▸ WHAT THE TASK ASKS:
Transcribe every record exactly.

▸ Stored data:

----

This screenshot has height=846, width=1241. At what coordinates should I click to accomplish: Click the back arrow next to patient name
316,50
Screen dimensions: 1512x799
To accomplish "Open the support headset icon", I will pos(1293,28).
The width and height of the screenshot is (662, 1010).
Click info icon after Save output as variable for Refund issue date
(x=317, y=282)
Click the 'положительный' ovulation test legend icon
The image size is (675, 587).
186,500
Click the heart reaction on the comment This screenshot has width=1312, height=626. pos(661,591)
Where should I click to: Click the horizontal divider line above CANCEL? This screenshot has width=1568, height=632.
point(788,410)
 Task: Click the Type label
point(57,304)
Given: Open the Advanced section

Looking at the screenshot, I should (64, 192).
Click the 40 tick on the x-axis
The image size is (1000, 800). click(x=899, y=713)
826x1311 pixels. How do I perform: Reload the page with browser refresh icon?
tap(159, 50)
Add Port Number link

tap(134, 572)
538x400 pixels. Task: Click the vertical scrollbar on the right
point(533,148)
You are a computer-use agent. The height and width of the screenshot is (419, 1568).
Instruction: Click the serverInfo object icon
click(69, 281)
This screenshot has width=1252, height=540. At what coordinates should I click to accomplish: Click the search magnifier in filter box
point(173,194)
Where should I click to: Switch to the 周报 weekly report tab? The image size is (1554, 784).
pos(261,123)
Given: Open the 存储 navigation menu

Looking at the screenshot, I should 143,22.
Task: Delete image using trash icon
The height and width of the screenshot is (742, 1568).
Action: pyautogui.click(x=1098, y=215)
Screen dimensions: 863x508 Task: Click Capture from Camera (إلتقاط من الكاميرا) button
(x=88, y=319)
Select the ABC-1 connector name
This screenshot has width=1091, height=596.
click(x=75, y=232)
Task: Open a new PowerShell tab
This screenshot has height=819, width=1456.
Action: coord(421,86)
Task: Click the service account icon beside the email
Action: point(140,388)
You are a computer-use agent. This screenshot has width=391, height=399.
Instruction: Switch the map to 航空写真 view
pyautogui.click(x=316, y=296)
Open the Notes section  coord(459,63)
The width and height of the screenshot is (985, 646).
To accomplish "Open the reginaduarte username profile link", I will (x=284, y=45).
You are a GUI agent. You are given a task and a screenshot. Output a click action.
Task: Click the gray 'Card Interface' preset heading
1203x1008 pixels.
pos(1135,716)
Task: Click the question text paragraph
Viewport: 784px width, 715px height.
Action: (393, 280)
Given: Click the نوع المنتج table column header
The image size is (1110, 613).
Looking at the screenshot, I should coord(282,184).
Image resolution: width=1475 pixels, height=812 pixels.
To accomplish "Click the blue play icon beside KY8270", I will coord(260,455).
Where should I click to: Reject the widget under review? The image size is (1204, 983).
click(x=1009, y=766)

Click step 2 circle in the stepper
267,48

----

▸ ANSWER BELOW:
This screenshot has height=846, width=1241. At what coordinates should I click to accomplish: Click the back arrow next to patient name
316,50
Screen dimensions: 1512x799
To accomplish "Open the support headset icon", I will pos(1293,28).
The width and height of the screenshot is (662, 1010).
Click info icon after Save output as variable for Refund issue date
(x=317, y=282)
Click the 'положительный' ovulation test legend icon
The image size is (675, 587).
186,500
Click the heart reaction on the comment This screenshot has width=1312, height=626. pos(661,591)
Where should I click to: Click the horizontal divider line above CANCEL? This screenshot has width=1568, height=632.
point(788,410)
 Task: Click the Type label
point(57,304)
Given: Open the Advanced section

Looking at the screenshot, I should (64, 192).
Click the 40 tick on the x-axis
The image size is (1000, 800). click(x=899, y=713)
826x1311 pixels. How do I perform: Reload the page with browser refresh icon?
tap(159, 50)
Add Port Number link

tap(134, 572)
538x400 pixels. Task: Click the vertical scrollbar on the right
point(533,148)
You are a computer-use agent. The height and width of the screenshot is (419, 1568).
Instruction: Click the serverInfo object icon
click(69, 281)
This screenshot has width=1252, height=540. At what coordinates should I click to accomplish: Click the search magnifier in filter box
point(173,194)
Where should I click to: Switch to the 周报 weekly report tab? The image size is (1554, 784).
pos(261,123)
Given: Open the 存储 navigation menu

Looking at the screenshot, I should 143,22.
Task: Delete image using trash icon
The height and width of the screenshot is (742, 1568).
Action: pyautogui.click(x=1098, y=215)
Screen dimensions: 863x508 Task: Click Capture from Camera (إلتقاط من الكاميرا) button
(x=88, y=319)
Select the ABC-1 connector name
This screenshot has width=1091, height=596.
click(x=75, y=232)
Task: Open a new PowerShell tab
This screenshot has height=819, width=1456.
Action: coord(421,86)
Task: Click the service account icon beside the email
Action: point(140,388)
You are a computer-use agent. This screenshot has width=391, height=399.
Instruction: Switch the map to 航空写真 view
pyautogui.click(x=316, y=296)
Open the Notes section  coord(459,63)
The width and height of the screenshot is (985, 646).
To accomplish "Open the reginaduarte username profile link", I will (x=284, y=45).
You are a GUI agent. You are given a task and a screenshot. Output a click action.
Task: Click the gray 'Card Interface' preset heading
1203x1008 pixels.
pos(1135,716)
Task: Click the question text paragraph
Viewport: 784px width, 715px height.
Action: (393, 280)
Given: Click the نوع المنتج table column header
The image size is (1110, 613).
Looking at the screenshot, I should coord(282,184).
Image resolution: width=1475 pixels, height=812 pixels.
To accomplish "Click the blue play icon beside KY8270", I will coord(260,455).
Where should I click to: Reject the widget under review? The image size is (1204, 983).
click(x=1009, y=766)

Click step 2 circle in the stepper
267,48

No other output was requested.